During our project, we had three smaller teams within our main team. Each of these teams had different but interlinked objectives. Below we have outlined the main achievements of those projects:
We successful generated a range of phytobricks that have been submitted to the registry and can be utilised by future iGEM teams who are interested in using the plant expression systems in their projects. Details of these phytobricks can be found on our Basic and Composite parts pages.
Team Luciferase created the 35S:Luc+:NosT construct , and quantified the activity of the 35S promoter using a luciferase reporter assay. These assays are detailed on the Part Experience page.
This image shows leaf discs taken from plants infiltrated with Agrobacterium containing the 35S:Luc+:NosT construct. The red regions show high levels of luciferase expression. This part can now be used by other teams in the future as a control when performing luciferase reporter assays.

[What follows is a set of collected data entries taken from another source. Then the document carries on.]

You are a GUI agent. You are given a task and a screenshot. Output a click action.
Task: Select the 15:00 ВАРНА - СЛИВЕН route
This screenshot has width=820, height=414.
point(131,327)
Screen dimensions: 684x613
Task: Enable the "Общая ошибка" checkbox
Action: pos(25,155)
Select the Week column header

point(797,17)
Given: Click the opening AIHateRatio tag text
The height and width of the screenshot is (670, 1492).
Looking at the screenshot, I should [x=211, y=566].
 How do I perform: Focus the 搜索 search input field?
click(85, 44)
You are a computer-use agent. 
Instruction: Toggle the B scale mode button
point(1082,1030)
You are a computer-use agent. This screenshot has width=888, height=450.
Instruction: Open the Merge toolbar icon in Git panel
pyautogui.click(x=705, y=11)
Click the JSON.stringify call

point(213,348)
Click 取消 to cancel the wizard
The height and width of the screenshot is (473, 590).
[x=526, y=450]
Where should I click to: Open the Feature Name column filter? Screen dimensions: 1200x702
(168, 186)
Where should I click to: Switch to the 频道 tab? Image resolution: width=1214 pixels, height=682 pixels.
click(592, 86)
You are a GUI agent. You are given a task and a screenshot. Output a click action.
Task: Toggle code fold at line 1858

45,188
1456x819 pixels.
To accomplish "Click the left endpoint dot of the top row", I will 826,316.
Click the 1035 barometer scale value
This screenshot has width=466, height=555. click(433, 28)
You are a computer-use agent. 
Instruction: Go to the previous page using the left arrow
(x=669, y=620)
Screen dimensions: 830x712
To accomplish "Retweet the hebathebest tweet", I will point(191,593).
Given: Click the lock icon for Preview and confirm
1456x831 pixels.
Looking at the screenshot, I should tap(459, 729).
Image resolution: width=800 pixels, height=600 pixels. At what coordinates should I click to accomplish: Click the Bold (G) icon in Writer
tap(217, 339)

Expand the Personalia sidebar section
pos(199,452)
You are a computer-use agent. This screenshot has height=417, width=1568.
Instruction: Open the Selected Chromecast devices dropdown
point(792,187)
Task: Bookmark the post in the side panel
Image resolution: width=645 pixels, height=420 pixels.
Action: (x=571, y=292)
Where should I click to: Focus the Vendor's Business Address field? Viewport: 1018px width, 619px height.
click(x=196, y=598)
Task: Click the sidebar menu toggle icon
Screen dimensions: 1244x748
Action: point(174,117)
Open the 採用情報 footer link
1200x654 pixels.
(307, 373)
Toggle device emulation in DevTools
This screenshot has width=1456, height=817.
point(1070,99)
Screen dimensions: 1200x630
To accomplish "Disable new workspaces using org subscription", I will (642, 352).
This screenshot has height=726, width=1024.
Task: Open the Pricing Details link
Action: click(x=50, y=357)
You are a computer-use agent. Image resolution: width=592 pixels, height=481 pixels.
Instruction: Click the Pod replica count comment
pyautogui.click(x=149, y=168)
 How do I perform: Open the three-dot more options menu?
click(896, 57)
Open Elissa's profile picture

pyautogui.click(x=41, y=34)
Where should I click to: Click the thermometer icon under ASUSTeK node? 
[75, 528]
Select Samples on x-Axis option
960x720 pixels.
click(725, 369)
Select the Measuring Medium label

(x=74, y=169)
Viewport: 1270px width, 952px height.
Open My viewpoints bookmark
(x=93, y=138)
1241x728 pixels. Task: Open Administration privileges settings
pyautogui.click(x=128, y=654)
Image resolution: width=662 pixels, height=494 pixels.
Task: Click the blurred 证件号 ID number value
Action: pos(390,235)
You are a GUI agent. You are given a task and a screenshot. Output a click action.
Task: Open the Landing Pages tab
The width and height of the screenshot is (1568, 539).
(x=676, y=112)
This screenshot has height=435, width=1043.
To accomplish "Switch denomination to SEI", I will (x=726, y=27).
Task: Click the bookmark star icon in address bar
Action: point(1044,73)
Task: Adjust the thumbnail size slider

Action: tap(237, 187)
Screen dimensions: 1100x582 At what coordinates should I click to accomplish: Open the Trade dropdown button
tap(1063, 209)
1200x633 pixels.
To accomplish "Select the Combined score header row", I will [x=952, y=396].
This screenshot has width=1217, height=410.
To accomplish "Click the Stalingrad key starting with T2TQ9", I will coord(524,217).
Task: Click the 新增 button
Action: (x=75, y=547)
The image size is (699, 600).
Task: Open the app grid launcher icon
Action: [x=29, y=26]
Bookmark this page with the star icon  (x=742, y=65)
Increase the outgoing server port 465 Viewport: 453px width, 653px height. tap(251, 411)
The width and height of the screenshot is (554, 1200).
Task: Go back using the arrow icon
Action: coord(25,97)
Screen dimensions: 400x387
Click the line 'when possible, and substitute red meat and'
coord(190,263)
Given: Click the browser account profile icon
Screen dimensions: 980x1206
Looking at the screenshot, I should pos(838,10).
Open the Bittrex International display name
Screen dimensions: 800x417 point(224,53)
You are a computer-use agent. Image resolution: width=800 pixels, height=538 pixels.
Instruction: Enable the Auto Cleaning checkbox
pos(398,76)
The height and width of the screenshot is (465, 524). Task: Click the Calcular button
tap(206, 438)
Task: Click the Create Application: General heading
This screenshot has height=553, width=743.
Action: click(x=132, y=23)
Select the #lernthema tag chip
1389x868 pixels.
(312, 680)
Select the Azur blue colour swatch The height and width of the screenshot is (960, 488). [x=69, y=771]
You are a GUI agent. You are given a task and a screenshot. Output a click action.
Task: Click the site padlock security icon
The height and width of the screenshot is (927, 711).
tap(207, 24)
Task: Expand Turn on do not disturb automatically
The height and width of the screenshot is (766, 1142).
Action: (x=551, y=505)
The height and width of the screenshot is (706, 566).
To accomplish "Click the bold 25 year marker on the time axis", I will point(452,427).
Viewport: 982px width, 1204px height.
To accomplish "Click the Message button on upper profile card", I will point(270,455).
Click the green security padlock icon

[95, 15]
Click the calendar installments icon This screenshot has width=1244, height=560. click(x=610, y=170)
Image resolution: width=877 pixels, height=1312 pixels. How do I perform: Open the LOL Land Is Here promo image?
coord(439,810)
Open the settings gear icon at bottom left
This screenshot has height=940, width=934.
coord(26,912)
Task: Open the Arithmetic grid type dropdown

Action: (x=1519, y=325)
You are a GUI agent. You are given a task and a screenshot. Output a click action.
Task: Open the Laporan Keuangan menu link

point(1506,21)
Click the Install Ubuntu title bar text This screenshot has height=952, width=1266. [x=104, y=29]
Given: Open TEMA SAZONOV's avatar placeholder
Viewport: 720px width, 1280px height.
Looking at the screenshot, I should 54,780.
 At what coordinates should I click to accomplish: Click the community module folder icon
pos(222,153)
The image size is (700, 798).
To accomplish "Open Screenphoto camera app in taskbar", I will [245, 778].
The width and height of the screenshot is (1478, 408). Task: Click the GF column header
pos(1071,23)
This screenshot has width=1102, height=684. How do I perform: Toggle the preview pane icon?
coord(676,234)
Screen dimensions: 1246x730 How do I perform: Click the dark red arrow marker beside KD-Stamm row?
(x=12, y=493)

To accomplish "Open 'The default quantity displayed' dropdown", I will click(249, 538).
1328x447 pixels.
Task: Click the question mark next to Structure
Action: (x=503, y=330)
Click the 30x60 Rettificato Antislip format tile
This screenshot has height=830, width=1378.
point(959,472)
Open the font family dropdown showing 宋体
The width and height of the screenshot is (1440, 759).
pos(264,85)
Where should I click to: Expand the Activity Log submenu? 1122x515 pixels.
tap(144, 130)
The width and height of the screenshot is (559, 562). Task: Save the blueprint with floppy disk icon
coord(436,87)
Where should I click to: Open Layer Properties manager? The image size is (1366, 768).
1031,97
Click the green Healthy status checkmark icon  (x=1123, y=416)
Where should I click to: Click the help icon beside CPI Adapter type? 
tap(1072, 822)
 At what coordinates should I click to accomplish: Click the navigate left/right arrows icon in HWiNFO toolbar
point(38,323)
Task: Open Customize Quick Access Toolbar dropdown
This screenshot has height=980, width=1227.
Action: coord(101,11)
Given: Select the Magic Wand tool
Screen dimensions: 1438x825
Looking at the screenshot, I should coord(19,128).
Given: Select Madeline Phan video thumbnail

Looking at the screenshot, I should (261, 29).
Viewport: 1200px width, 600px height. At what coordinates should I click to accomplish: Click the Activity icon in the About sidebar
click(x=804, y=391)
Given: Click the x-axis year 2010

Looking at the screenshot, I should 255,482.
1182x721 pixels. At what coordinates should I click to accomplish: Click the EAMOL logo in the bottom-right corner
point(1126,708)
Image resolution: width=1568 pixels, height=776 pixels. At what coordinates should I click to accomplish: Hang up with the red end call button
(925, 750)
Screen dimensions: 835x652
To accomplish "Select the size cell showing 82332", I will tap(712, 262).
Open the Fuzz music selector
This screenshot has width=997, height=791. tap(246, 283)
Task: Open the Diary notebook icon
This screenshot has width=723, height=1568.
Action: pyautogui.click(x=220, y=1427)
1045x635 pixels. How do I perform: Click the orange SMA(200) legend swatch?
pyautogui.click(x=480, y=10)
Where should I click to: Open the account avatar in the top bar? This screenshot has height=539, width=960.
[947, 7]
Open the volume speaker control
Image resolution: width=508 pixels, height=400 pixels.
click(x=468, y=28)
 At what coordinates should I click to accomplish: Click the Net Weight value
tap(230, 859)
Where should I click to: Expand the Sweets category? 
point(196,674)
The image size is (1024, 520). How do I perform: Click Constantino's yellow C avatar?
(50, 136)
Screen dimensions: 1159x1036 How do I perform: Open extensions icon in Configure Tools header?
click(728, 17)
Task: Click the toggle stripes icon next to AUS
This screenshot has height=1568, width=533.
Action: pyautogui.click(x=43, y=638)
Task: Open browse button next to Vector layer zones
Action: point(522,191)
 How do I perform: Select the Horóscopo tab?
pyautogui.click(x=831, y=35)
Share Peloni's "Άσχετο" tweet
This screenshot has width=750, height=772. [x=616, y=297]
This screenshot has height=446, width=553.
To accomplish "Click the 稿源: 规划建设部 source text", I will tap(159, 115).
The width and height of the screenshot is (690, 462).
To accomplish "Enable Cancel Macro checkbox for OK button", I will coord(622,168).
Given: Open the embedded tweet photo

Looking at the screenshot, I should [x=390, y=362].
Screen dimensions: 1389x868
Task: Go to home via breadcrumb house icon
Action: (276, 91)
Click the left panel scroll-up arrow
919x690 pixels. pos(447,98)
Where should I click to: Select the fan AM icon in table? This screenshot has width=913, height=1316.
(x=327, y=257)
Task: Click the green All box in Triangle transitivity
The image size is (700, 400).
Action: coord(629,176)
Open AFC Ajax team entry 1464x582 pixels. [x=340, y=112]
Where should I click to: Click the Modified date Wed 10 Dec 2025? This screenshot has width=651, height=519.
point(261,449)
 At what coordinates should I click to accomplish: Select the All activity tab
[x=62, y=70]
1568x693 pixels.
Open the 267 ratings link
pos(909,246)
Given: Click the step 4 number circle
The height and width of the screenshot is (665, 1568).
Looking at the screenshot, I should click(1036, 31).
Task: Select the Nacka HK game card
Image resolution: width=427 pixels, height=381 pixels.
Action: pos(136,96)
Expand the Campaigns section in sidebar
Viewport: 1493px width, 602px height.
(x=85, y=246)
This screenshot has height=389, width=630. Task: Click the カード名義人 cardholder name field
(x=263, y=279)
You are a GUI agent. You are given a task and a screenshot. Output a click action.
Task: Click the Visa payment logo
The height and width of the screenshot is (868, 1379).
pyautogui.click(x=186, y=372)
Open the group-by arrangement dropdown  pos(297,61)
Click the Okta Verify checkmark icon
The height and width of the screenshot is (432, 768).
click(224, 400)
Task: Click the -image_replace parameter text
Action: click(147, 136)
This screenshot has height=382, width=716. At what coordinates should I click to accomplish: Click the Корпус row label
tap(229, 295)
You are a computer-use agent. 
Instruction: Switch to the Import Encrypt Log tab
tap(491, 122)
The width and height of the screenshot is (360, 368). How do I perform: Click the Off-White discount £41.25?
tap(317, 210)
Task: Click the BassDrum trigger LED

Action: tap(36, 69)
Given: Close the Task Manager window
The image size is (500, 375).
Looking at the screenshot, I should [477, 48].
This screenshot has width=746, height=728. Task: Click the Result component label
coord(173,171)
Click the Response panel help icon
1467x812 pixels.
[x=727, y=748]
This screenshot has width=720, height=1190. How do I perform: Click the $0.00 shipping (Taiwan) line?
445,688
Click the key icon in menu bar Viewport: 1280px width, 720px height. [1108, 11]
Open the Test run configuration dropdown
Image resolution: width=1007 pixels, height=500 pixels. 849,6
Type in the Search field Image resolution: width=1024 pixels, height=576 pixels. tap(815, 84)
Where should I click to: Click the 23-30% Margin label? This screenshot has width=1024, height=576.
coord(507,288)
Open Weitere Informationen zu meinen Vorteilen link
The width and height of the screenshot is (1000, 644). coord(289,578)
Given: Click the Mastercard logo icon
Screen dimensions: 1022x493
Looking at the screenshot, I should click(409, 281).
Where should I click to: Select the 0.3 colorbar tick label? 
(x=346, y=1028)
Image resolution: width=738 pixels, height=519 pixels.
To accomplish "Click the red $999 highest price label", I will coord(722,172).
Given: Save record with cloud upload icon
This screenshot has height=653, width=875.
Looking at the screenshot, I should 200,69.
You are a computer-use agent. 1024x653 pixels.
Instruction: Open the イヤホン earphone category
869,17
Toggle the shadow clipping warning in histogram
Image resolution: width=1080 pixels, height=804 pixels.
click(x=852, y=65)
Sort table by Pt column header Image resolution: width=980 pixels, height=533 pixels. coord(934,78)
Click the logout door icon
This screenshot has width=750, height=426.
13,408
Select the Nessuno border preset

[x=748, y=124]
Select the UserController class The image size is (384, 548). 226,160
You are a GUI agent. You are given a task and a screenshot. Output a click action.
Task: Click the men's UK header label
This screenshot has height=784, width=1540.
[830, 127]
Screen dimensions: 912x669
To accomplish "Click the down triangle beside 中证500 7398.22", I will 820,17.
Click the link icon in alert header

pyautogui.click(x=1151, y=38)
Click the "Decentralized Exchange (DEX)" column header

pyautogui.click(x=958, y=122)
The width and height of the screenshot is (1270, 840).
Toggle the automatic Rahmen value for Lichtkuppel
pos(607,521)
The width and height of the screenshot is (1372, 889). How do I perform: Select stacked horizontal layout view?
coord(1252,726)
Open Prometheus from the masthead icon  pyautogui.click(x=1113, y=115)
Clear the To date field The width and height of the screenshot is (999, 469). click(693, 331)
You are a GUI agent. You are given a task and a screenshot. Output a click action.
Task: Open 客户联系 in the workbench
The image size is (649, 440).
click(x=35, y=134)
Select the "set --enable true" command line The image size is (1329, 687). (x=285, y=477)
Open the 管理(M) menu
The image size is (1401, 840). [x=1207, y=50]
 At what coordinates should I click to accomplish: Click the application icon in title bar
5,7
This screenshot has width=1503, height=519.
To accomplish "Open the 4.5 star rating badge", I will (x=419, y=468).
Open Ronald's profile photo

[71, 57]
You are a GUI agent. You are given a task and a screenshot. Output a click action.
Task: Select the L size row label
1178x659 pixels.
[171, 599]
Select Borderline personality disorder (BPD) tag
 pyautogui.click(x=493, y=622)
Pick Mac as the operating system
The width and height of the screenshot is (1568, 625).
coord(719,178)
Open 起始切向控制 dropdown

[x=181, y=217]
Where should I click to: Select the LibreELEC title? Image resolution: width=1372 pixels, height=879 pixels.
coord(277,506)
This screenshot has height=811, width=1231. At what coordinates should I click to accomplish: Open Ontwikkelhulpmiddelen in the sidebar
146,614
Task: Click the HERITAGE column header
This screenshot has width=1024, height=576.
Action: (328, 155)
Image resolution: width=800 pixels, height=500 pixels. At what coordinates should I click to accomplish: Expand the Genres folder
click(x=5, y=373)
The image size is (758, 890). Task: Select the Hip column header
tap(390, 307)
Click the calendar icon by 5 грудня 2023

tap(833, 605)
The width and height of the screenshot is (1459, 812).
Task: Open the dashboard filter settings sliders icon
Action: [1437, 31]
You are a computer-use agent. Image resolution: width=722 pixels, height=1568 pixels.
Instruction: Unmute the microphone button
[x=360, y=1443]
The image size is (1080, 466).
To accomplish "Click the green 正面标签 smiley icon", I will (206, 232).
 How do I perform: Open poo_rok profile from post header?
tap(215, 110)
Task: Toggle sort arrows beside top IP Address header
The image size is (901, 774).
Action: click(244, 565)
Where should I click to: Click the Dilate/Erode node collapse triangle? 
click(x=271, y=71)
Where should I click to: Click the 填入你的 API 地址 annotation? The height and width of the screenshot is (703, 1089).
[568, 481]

We successful generated a range of level 1 phytobricks that included a plant promotor hooked up to TSHH. We attempted to use these constructs to express TSHH in tobacco leaves in a collaboration between Team TSH and Team Plant_P. Constructs were introduced into tobacco leaves and after 2d either salicyclic acid (GST/PR2) or jasmonic acid (PDF1.2) was also inflitrated into the leaves in order to induce gene expression. We performed crude protein extracts from these leaves and then compared to agroflitrated leaves that had not been treated with the appropriate plant hormone. We used nickel beads to isolate the His-tag TSH protein and compared those samples to crude extracts in an attempt to identify bands that are specfic for the TSHH.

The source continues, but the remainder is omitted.